[Stored items]
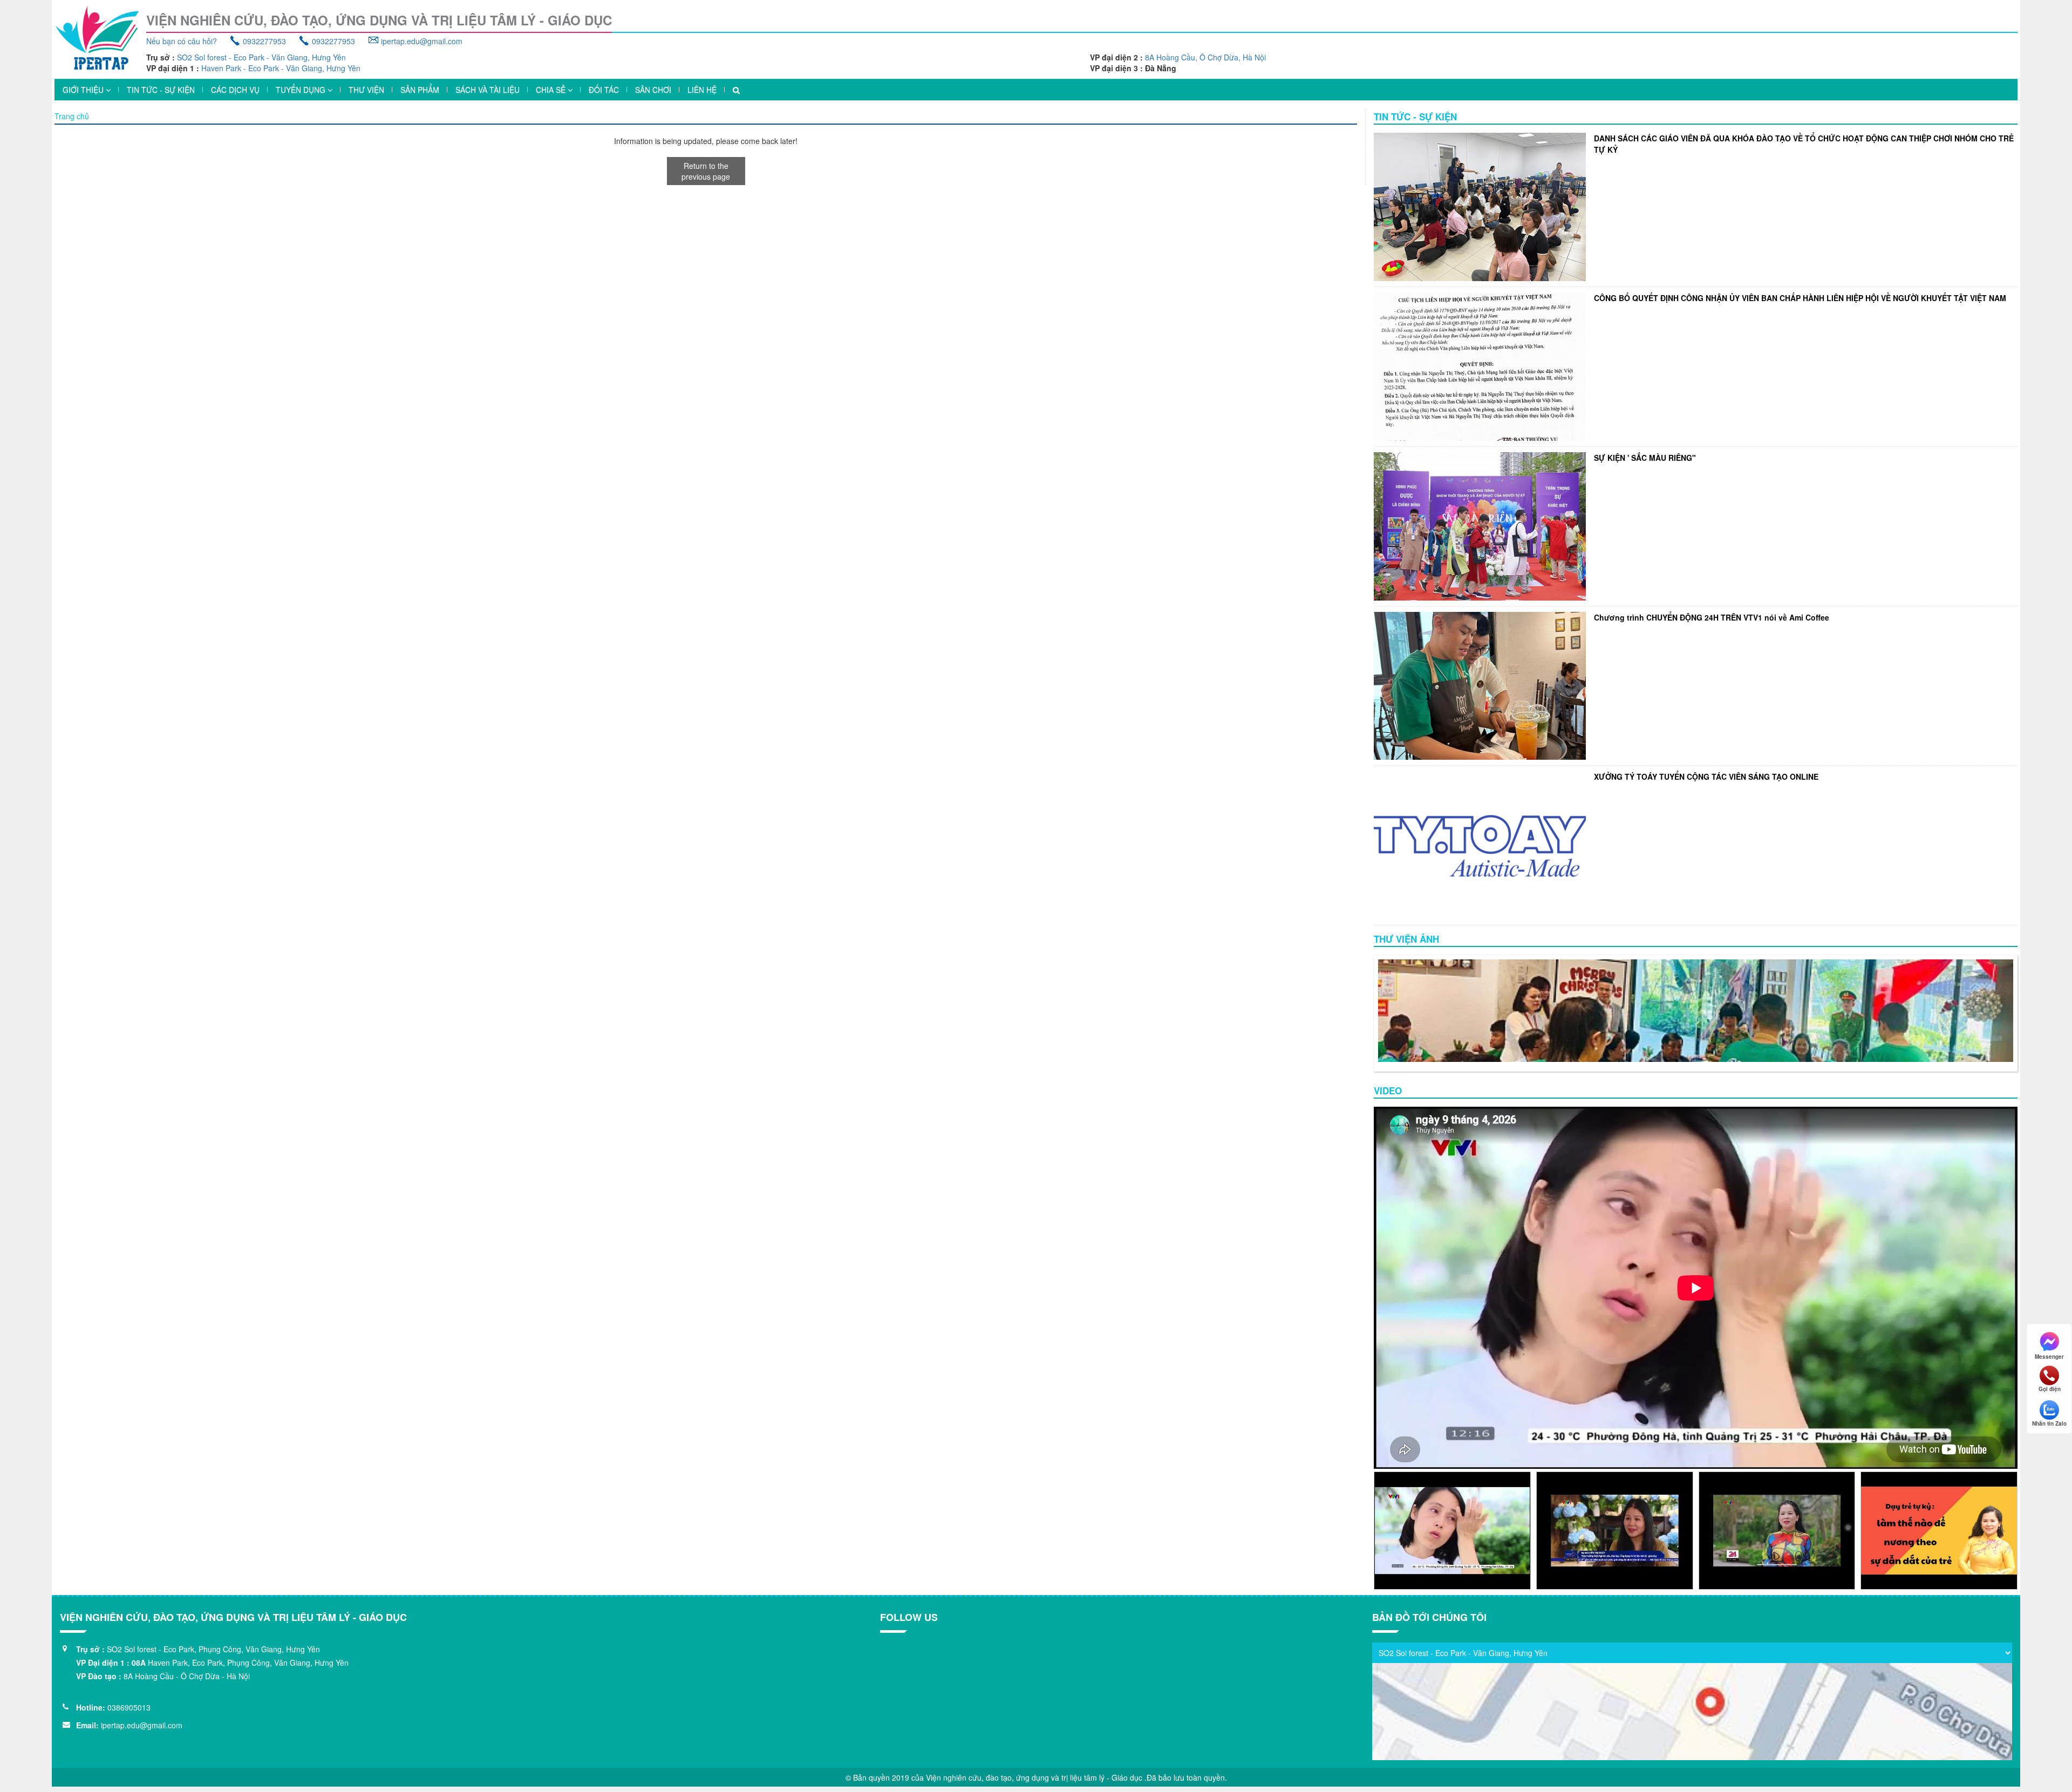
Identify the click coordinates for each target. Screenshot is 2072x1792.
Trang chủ (71, 116)
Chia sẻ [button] (552, 89)
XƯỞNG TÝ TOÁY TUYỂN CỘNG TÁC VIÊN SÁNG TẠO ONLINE (1706, 776)
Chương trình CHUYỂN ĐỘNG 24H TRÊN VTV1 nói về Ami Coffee (1711, 617)
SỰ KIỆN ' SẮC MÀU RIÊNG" (1645, 457)
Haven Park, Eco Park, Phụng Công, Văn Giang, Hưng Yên (248, 1662)
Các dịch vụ (235, 89)
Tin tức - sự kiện (161, 89)
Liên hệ (702, 89)
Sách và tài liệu (487, 89)
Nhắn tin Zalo (2049, 1423)
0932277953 (264, 41)
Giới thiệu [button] (84, 89)
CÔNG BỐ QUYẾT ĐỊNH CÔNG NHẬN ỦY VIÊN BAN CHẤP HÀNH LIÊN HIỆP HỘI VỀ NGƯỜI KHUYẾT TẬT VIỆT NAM (1800, 297)
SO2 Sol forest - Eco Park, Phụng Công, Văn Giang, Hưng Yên (213, 1649)
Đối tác (604, 89)
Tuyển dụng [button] (302, 89)
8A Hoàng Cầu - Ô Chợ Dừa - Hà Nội (187, 1676)
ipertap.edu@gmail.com (421, 41)
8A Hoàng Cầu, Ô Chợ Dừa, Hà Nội (1205, 57)
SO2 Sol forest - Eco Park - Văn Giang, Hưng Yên (261, 57)
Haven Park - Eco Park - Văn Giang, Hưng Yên (280, 68)
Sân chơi (653, 89)
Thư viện (366, 89)
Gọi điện (2050, 1389)
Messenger (2049, 1356)
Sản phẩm (419, 89)
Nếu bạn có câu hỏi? (181, 41)
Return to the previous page (705, 171)
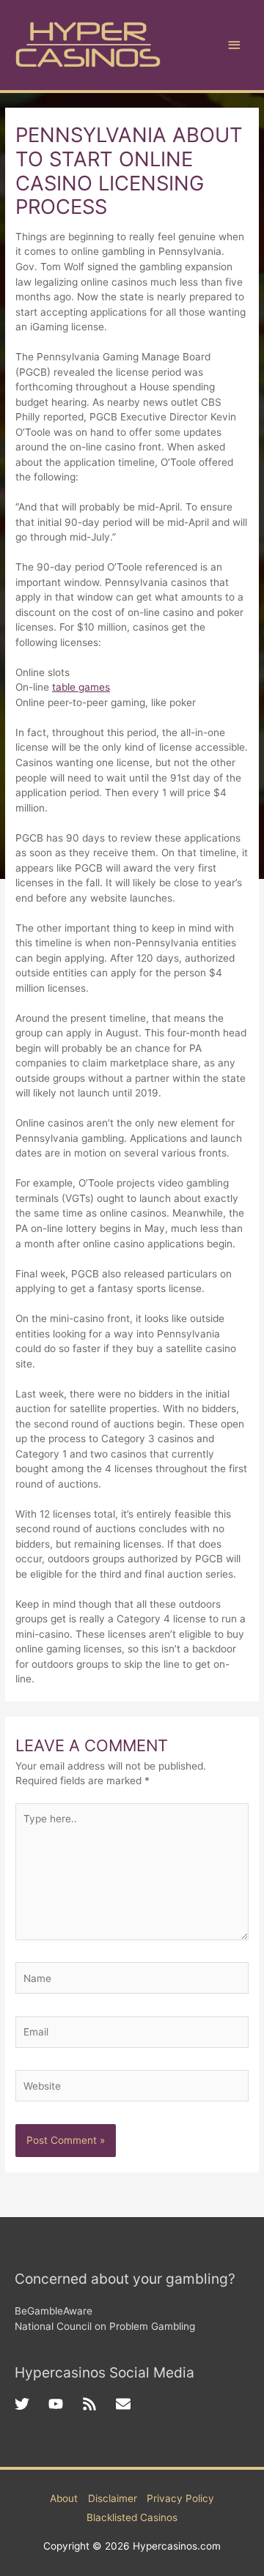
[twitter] (31, 2404)
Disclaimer (112, 2498)
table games (81, 687)
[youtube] (65, 2404)
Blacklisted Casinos (132, 2517)
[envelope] (125, 2404)
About (64, 2498)
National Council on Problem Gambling (105, 2326)
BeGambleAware (53, 2311)
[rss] (99, 2404)
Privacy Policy (180, 2498)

- **YOUR TASK**
Scan the entries above for the string "Park", and copy every line where it turns up.

- **TASK RESPONSE**
Haven Park, Eco Park, Phụng Công, Văn Giang, Hưng Yên (248, 1662)
SO2 Sol forest - Eco Park, Phụng Công, Văn Giang, Hưng Yên (213, 1649)
SO2 Sol forest - Eco Park - Văn Giang, Hưng Yên (261, 57)
Haven Park - Eco Park - Văn Giang, Hưng Yên (280, 68)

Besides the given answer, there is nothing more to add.